PRAISE
“…an ambitious project: one whose form is as evocative as its subject and content. Erudite and beautifully written, it is a book that will be read and re-read, taught and debated, and it will inspire response in multiple forms.”
-Farah Jasmine Griffin, Transition
“Any neighborhood worthy of the name is a kind of shared dream, and no neighborhood in America better illustrates this principle than Harlem….it also has Rhodes-Pitts to account for its dream life, for what almost happened there but didn’t and for what did happen but is only half-remembered, for what its people longed for and never got and for what they loved but could not hold onto….Rhodes-Pitts is one of that rare breed of writer who, on the strength of her hypnotic voice and idiosyncratic thinking, can turn every sentence into a crooked finger, impossible to resist….She is almost always willing to stop and listen and take notes before it’s all gone forever….In a way Harlem Is Nowhere is a ghost story, whispering to the world that the Harlem of its dreams is going, going, gone and the Harlem that’s now here (as opposed to ‘nowhere’) will likely soon follow. Catch it while you can.”
-Laura Miller, Salon
“Rhodes-Pitts weaves a glittering living tapestry of snatches of overheard conversation, sidewalk chalk scribbles, want ads, unspoken social codes, literary analysis, studies of black slang-all of it held together with assurance and erudition. Like Zora Neale Hurston (whose contradictions she nails), she is ‘tour-guide and interpreter’ of a Mecca cherished and feared, a place enduring and threatened that becomes home.”

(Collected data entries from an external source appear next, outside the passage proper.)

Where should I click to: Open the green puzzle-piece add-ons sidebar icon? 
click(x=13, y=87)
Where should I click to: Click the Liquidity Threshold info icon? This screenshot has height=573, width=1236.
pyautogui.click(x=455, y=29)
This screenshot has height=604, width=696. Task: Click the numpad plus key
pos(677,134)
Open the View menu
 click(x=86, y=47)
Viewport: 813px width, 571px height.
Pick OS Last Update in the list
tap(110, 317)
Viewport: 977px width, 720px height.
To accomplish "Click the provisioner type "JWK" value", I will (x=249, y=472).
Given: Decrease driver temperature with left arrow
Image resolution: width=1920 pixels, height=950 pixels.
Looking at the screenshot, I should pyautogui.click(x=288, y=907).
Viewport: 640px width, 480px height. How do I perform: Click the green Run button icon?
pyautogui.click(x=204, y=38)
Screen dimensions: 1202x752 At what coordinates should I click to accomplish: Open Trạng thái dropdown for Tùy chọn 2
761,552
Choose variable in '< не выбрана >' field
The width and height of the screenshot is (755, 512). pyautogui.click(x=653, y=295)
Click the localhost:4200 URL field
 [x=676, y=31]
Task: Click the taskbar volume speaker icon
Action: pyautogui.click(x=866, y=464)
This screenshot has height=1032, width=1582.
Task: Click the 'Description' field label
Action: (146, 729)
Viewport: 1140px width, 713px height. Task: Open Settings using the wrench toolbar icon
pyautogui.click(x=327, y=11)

-Publishers Weekly (starred review)
“By weaving the past and the present together, Rhodes-Pitts reveals, even to those who may have never ventured into Harlem, why it is a place of dreams and why it endures. And most important, she pushes her readers to explore the books and writers that made Harlem such a place of imagination and memory. For a reader like me, it just doesn’t get any better.”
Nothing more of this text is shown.